- _EXERCISE INSTRUCTIONS_
1. According to the text on BCG therapy for bladder cancer, which patients may not respond as well to BCG?
2. Please rewrite the paragraph of the BCG therapy text that begins "Although the toxicity of BCG is low" as a short bulleted list that keeps its main facts.
3. Carry on the text about BCG therapy for bladder cancer from its final sentence.

- _TEXT SECTION_
※
There are ample data, much of which is cited in the article, to suggest that BCG lowers tumor recurrence and progression rates and is likely the most effective agent for treating carcinoma in situ. The mechanism of action of BCG is not clear but seems to be T-cell-mediated; the drug requires fibronectin binding in the bladder for efficacy. Patients receiving an antiplatelet or anticoagulant may not respond as well to BCG therapy.

I treat patients initially with 50 mg of BCG (Tice) once a week for 6 weeks and prescribe another 6 week cycle if the 3-month cystoscopy shows evidence of recurrence. Responders are offered maintenance therapy since the randomized Southwest Oncology Group (SWOG) trial of maintenance vs no maintenance therapy clearly gives the edge to maintenance treatment.[3]

Although the toxicity of BCG is low, its one potential disadvantage compared to chemotherapeutic agents is the very small but real potential for treatment-related mortality due to overwhelming BCG infection. This complication can largely be avoided by not instilling the agent in patients who have blood in the urine at the time of catheter insertion. Patients suspected of having this complication should be treated with triple drug therapy that includes isoniazid, rifampin (Rifadin, Rimactane), and cycloserine (Seromycin).
※
- _THE DATA_
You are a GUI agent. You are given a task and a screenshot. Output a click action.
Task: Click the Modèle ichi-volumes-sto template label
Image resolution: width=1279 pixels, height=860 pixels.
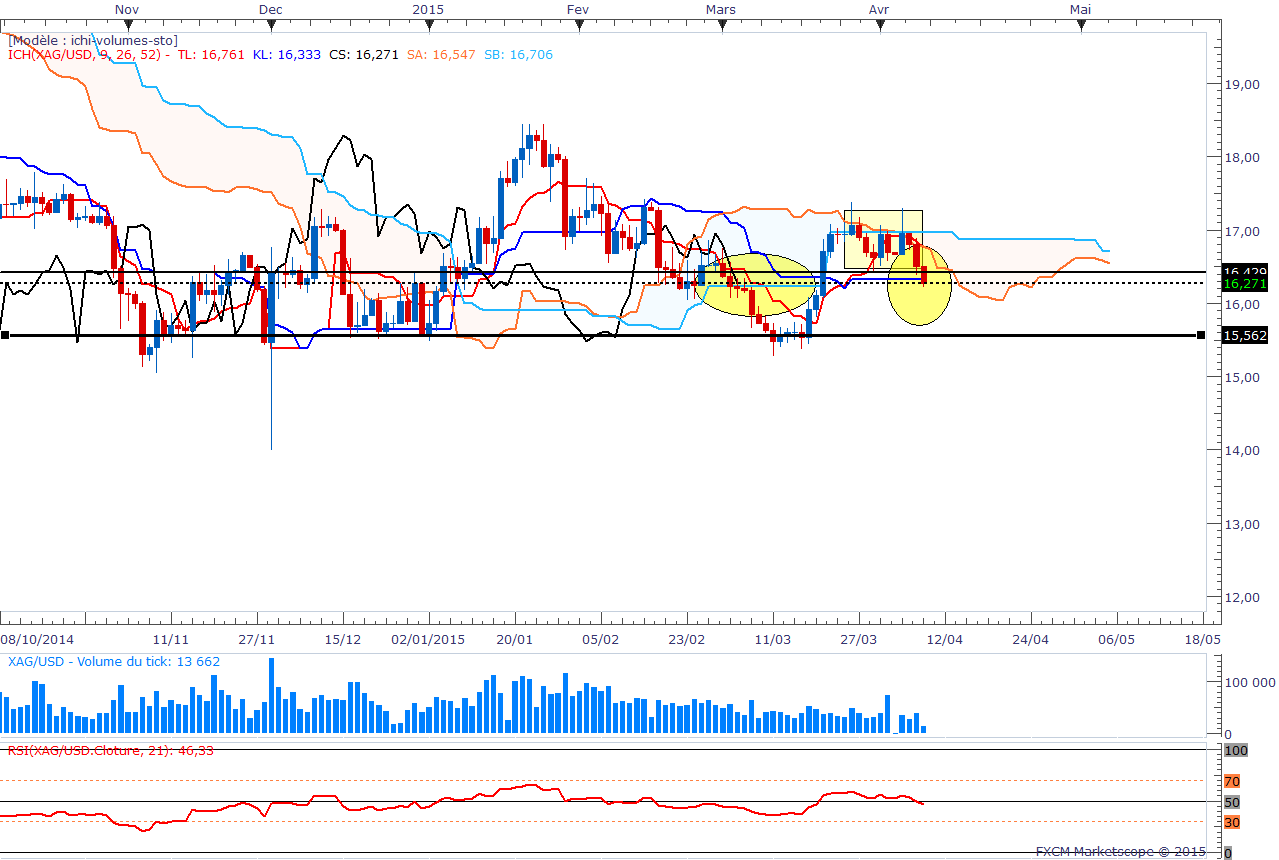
※
- _RESULTS OF THE TASKS_
1. Patients receiving an antiplatelet or anticoagulant.

2.
- BCG has low toxicity, but unlike chemotherapeutic agents it carries a very small but real risk of treatment-related death from overwhelming BCG infection.
- This complication can largely be avoided by not instilling BCG in patients who have blood in the urine when the catheter is inserted.
- Patients suspected of having this complication should receive triple drug therapy: isoniazid, rifampin (Rifadin, Rimactane), and cycloserine (Seromycin).

3.
The article indirectly addresses the issue of BCG strain variability and treatment efficacy. The original Dutch study comparing mitomycin with BCG, which showed no difference in efficacy, was criticized on the basis that the RIVM strain was less efficacious. A subsequent trial comparing BCG (Tice), BCG (RIVM), and mitomycin again found no difference in disease-free rates among the groups. Because of the low percentage of patients with carcinoma in situ in this trial, however, a treatment difference might have been harder to detect.

If BCG Fails...

A major question is, what to do if BCG fails? For the patient with carcinoma in situ or a high-grade T1 tumor, there is the therapeutic risk of delaying more definitive therapy and possibly allowing progression of disease while efforts are made to control the tumor with intravesical therapy. The two agents that have shown some therapeutic benefit in this setting are bropiramine and high-dose interferon-alfa (Intron A, Roferon-A). The advantage to bropiramine is that it can be taken orally and treats the entire urothelium. Disadvantages of interferon therapy are the relatively smaller number of responders and higher cost.

As Dr. Grossman discusses, photodynamic therapy offers another alternative but has not come into widespread use probably due to its cost and increased technologic complexity.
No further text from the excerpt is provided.